[Records excerpted from a collection]
● ● ●

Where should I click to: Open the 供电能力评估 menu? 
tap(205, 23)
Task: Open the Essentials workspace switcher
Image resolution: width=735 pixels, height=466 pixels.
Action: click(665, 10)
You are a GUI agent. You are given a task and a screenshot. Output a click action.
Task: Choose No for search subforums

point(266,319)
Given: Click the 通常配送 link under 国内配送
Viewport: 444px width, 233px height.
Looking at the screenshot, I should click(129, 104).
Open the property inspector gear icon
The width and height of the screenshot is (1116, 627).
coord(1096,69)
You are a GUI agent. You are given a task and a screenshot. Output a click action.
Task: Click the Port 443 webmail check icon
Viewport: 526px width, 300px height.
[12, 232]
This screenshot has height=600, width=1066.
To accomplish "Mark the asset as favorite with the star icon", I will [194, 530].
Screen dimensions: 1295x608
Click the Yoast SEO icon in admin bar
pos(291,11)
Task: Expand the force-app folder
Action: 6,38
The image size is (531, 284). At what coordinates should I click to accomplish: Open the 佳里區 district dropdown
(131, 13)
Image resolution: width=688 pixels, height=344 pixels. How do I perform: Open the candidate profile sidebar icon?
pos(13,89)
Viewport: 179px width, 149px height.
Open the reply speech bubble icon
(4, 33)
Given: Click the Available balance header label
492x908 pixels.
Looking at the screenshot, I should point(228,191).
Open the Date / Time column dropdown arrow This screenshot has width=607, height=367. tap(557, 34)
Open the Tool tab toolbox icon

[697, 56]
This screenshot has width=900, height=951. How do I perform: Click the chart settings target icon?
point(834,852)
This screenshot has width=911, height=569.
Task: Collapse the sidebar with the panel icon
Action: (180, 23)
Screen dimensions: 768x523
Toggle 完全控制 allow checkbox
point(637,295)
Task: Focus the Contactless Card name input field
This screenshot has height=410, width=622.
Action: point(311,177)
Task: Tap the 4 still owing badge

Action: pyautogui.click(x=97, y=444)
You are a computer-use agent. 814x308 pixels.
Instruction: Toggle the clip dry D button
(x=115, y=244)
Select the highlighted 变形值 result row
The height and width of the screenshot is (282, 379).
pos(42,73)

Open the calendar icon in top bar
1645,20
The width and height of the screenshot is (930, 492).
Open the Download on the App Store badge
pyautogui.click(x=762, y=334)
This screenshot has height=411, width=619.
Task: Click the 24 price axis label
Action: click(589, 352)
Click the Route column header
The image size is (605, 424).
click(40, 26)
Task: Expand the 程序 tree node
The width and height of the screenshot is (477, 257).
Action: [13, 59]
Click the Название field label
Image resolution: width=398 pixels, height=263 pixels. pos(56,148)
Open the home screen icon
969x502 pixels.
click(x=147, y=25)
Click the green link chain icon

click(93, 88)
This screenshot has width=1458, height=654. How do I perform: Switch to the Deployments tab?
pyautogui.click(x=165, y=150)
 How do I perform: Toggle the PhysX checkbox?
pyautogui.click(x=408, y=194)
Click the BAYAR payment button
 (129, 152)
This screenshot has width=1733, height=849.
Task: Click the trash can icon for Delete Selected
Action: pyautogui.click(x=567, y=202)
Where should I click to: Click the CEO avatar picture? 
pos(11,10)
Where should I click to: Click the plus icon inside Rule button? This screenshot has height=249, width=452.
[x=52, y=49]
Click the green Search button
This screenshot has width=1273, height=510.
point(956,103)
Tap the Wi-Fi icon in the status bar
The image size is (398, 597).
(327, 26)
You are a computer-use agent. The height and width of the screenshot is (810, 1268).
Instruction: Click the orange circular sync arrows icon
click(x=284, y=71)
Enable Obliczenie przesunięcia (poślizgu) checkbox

● ● ●

* **Aim of the exercise**:
Using the records above, copy every line that has the word "computer" in it.

* **The answer**:
You are a computer-use agent. 814x308 pixels.
You are a computer-use agent. The height and width of the screenshot is (810, 1268).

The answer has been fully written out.